The impact that Jaguar's prolonged fall in sales volumes has had on luxury car dealers has been highlighted by financial results from the biggest of all, Pendragon.
Sales of luxury cars sold via the group's 161 upmarket Stratstone outlets rose by 4.3 per last year in a total UK market that increased by only 2.5 per cent.
Jaguar, however, was down by nearly 20 per cent. This was partly because sales of the mid-range S-Type ebbed away in anticipation of the arrival in the showrooms of its well received replacement, the XF, for which the maker has advance orders of about 9,000.
Pendragon stressed, however, that the fall in Jaguar sales had had "a disproportional adverse effect" because Stratstone accounts for about 26 per cent of all Jaguar sales in the UK.
It was a similar story in California, where Nottingham-based Pendragon operates a niche division selling Jaguars and Land Rovers.
The introduction of the new Freelander helped to boost Land Rover sales by 3.7 per cent but Jaguar was 24.2 per cent adrift.
Falling car prices sparked by rising interest rates in 2007 contributed to a 51 per cent drop in pretax profits to £46.5 million last year, Pendragon said. Revenues remained flat at £5.1 billion.
The total dividend is raised by 16 per cent to 4p per share.
The company, which also operates the Evans Halshaw volume outlets, is the country's biggest dealership with 343 UK sites.

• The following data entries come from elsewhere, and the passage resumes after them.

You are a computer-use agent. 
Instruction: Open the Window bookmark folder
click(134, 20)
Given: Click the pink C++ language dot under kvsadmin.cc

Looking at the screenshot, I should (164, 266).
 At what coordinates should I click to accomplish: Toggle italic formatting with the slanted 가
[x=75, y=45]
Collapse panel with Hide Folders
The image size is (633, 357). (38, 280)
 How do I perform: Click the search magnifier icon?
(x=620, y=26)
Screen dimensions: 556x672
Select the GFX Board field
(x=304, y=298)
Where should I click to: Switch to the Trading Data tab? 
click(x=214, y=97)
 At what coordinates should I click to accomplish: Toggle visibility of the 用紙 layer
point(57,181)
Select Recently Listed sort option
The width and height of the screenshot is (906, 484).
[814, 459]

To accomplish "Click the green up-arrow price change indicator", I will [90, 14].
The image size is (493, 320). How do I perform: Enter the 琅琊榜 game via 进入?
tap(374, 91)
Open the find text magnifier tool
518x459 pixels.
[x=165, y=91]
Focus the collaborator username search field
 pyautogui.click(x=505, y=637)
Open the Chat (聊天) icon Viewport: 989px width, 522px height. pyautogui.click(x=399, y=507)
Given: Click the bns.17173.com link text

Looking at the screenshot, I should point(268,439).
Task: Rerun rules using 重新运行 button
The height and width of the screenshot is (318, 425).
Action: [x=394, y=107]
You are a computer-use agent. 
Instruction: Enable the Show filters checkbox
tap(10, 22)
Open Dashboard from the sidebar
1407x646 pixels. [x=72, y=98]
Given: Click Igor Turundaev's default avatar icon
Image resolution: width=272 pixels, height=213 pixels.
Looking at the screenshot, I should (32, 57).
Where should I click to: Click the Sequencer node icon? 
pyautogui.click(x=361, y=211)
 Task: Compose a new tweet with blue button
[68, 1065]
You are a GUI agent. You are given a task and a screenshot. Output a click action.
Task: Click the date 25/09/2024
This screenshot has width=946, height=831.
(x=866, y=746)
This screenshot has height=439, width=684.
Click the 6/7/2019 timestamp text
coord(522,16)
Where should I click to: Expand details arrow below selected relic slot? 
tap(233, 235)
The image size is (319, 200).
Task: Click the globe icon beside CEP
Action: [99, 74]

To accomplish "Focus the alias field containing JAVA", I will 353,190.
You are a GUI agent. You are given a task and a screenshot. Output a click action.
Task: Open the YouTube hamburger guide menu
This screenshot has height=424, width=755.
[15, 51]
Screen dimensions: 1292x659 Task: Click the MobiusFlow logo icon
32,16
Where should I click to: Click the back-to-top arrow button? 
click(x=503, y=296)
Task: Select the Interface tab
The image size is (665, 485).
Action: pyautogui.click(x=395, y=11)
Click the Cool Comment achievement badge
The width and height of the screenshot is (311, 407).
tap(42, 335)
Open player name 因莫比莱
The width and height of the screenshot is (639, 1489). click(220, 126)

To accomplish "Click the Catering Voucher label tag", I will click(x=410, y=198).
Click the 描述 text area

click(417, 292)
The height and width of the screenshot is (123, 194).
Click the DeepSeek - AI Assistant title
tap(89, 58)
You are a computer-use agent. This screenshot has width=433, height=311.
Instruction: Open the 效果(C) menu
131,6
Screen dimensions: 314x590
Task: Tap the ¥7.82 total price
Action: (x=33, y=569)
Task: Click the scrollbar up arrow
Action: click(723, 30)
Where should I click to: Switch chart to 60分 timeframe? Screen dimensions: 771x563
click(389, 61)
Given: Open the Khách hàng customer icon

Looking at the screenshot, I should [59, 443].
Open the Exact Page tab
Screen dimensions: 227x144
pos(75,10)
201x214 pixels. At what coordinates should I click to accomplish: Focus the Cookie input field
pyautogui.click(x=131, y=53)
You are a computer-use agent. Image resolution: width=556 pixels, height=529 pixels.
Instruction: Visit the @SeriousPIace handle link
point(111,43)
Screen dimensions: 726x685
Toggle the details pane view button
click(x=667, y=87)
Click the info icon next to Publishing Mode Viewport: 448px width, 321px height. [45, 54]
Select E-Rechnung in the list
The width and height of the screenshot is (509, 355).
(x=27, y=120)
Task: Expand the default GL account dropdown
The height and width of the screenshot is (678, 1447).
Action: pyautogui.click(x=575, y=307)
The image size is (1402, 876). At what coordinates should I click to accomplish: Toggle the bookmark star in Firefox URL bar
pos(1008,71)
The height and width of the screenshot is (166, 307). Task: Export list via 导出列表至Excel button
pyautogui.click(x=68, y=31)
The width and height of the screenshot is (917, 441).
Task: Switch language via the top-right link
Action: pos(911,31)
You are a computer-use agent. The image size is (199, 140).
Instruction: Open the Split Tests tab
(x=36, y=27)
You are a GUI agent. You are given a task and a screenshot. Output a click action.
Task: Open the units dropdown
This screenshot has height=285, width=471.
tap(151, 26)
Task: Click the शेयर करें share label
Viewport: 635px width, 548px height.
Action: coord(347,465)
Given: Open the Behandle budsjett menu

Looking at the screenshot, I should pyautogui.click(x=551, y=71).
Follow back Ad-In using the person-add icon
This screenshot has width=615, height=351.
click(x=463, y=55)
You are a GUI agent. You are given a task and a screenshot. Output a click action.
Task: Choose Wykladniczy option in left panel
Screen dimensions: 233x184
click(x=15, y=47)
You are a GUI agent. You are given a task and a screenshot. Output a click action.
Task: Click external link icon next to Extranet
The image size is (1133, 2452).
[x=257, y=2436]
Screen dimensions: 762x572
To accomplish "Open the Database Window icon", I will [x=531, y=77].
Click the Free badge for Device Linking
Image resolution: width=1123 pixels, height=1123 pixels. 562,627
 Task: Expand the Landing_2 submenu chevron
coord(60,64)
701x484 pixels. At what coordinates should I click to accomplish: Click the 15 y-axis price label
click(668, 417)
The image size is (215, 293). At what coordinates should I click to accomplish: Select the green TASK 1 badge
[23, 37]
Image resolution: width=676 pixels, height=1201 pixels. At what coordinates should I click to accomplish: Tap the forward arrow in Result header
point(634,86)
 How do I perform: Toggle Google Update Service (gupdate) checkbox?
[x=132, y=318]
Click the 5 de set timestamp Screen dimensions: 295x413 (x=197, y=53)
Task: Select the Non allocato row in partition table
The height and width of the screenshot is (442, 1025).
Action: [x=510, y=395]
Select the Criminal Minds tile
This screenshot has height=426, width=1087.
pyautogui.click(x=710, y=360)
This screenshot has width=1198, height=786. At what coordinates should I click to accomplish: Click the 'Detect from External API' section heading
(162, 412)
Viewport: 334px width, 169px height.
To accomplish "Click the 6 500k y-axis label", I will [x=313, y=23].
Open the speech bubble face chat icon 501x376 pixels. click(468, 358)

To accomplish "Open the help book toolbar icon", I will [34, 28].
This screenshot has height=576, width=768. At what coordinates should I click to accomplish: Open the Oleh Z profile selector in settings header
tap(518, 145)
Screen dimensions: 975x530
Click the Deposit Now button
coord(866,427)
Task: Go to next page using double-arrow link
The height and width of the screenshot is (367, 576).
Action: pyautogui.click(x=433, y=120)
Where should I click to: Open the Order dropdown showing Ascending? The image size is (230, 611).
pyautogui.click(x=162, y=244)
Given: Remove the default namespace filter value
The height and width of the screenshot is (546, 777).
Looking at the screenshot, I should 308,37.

Lower new car prices which resulted from the fact that manufacturers had "forced new product into the market" severely affected margins on used car sales.
Pendragon incurred major restructuring costs last year as it axed unprofitable small sites and added 19 former Dixons dealerships.
The company first highlighted the growing competitiveness of the new car market in April of last year.
Chief executive Trevor Finn said: "We acted early, closing poorly performing sites and, as a result, are better placed to face the challenges in what remains an uncertain market in 2008."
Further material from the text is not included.